Rewrite the whole listing below as a Markdown table with the columns "Row" and "Line". Number each row, skip the blank lines, and leave the pictures out.

>> BEGIN

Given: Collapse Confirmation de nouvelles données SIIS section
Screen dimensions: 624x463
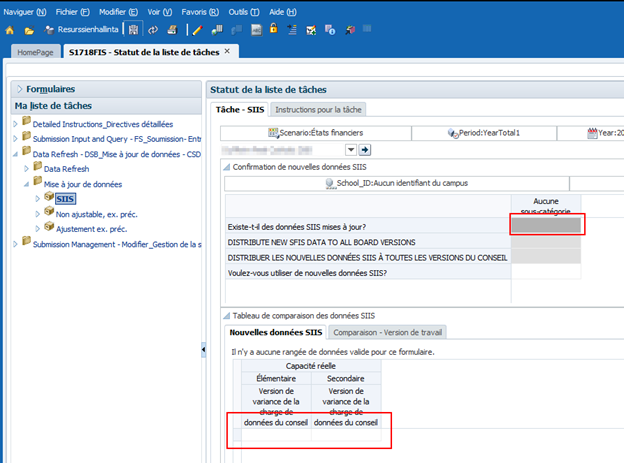Looking at the screenshot, I should point(226,167).
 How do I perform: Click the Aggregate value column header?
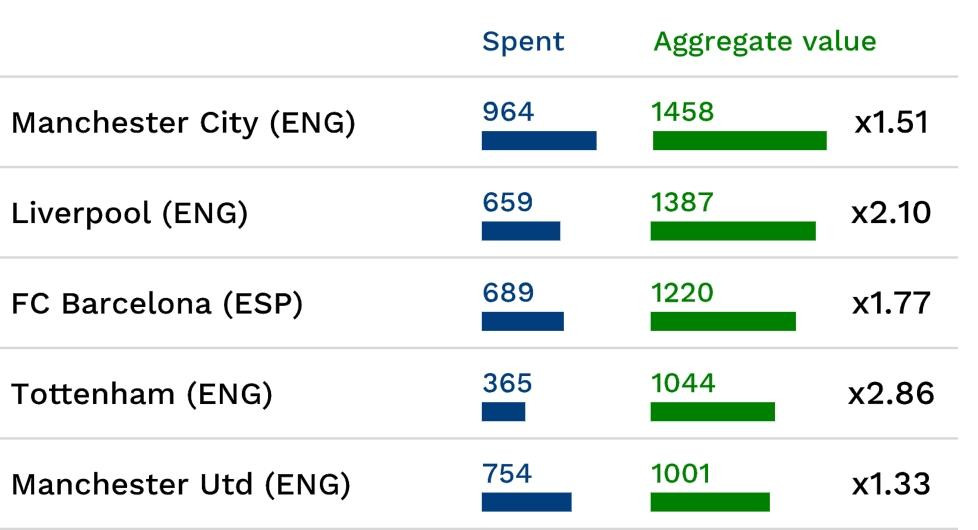(x=764, y=42)
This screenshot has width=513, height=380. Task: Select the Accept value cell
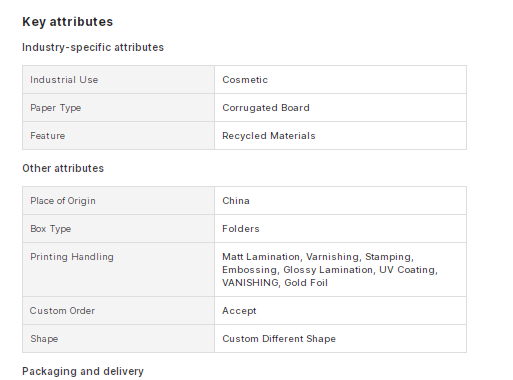pyautogui.click(x=340, y=311)
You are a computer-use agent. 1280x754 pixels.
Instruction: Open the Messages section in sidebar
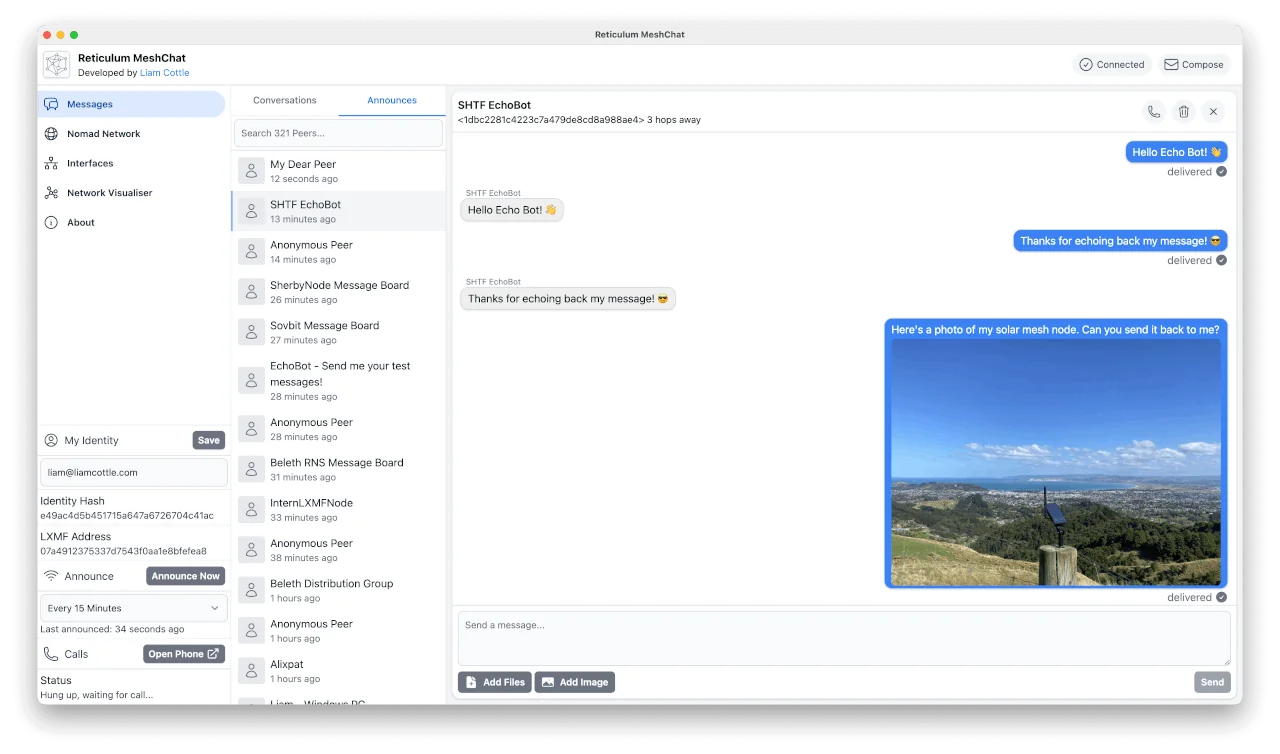coord(89,103)
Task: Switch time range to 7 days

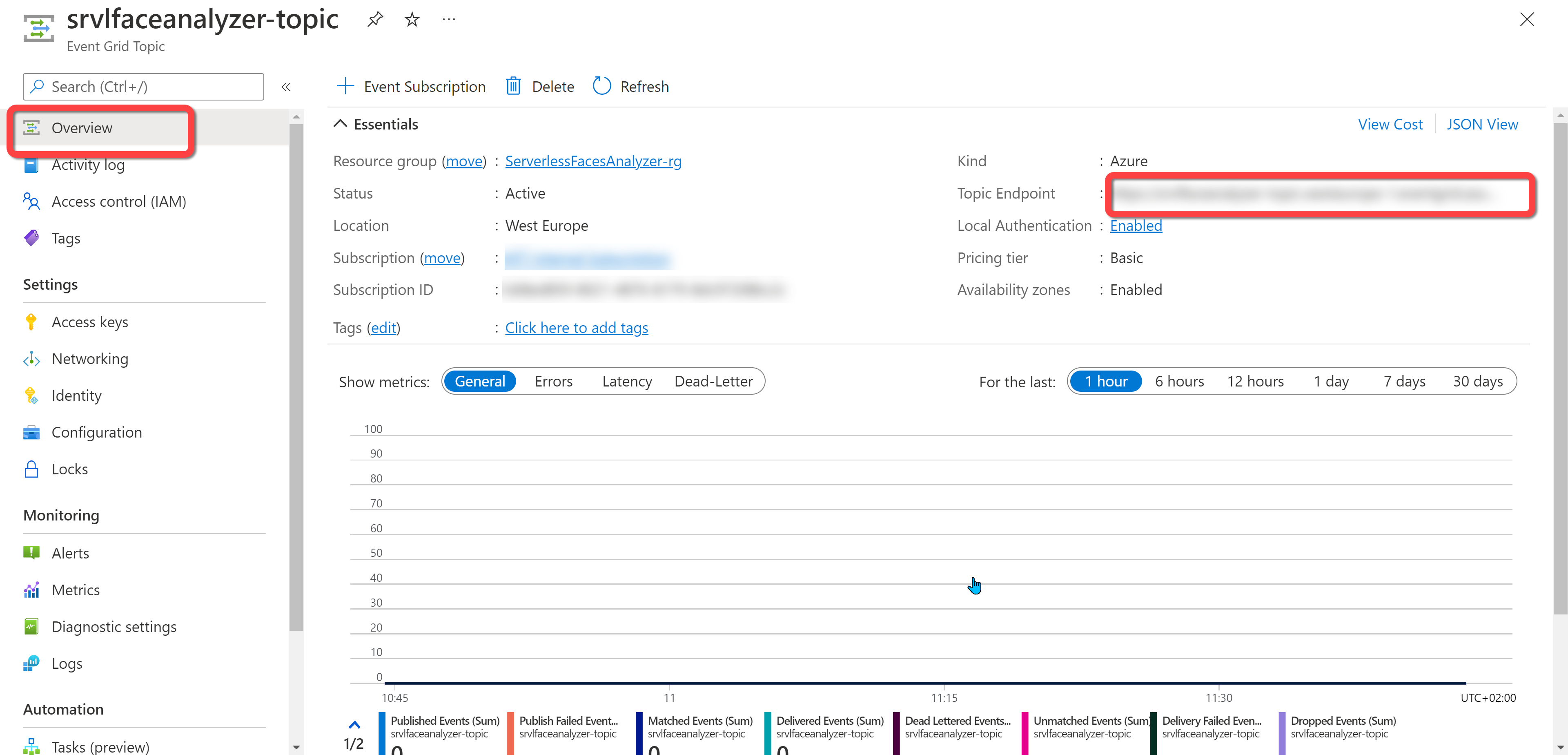Action: tap(1404, 381)
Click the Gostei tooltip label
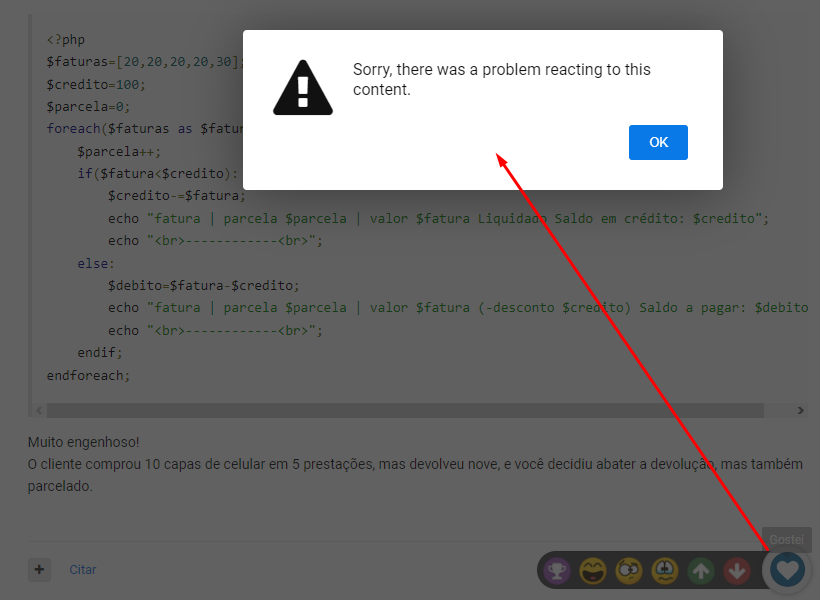Image resolution: width=820 pixels, height=600 pixels. tap(787, 538)
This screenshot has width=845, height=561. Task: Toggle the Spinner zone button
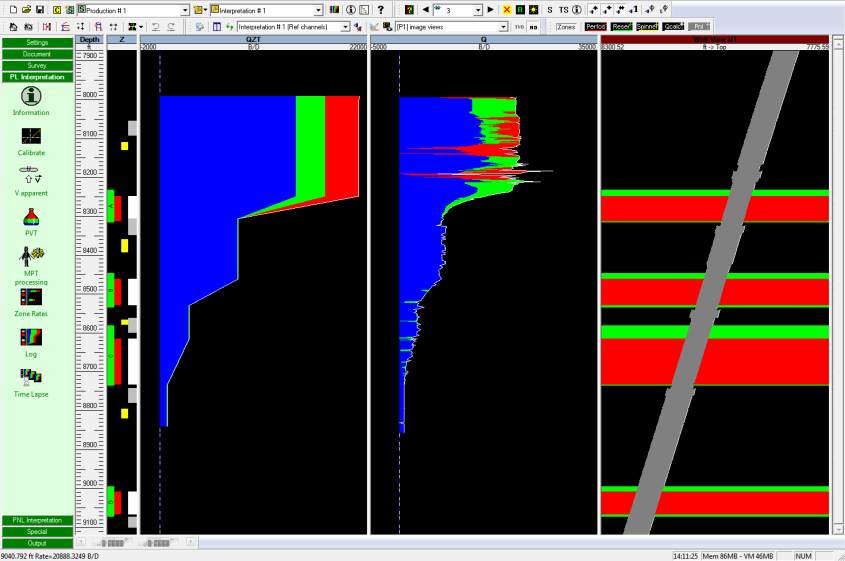(x=647, y=26)
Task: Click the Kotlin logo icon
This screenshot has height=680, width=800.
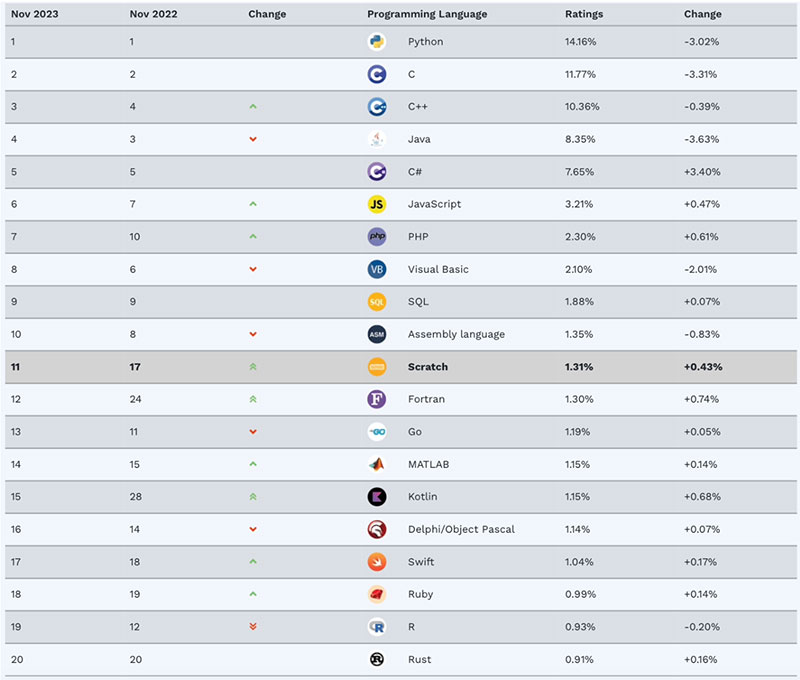Action: (x=377, y=497)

>> END

## Result for this exercise
| Row | Line |
|---|---|
| 1 | Given: Collapse Confirmation de nouvelles données SIIS section |
| 2 | Screen dimensions: 624x463 |
| 3 | Looking at the screenshot, I should point(226,167). |
| 4 |  How do I perform: Click the Aggregate value column header? |
| 5 | (x=764, y=42) |
| 6 | This screenshot has width=513, height=380. Task: Select the Accept value cell |
| 7 | pyautogui.click(x=340, y=311) |
| 8 | You are a computer-use agent. 1280x754 pixels. |
| 9 | Instruction: Open the Messages section in sidebar |
| 10 | coord(89,103) |
| 11 | Task: Switch time range to 7 days |
| 12 | Action: tap(1404, 381) |
| 13 | Click the Gostei tooltip label |
| 14 | Image resolution: width=820 pixels, height=600 pixels. tap(787, 538) |
| 15 | This screenshot has width=845, height=561. Task: Toggle the Spinner zone button |
| 16 | (x=647, y=26) |
| 17 | Task: Click the Kotlin logo icon |
| 18 | This screenshot has height=680, width=800. |
| 19 | Action: (x=377, y=497) |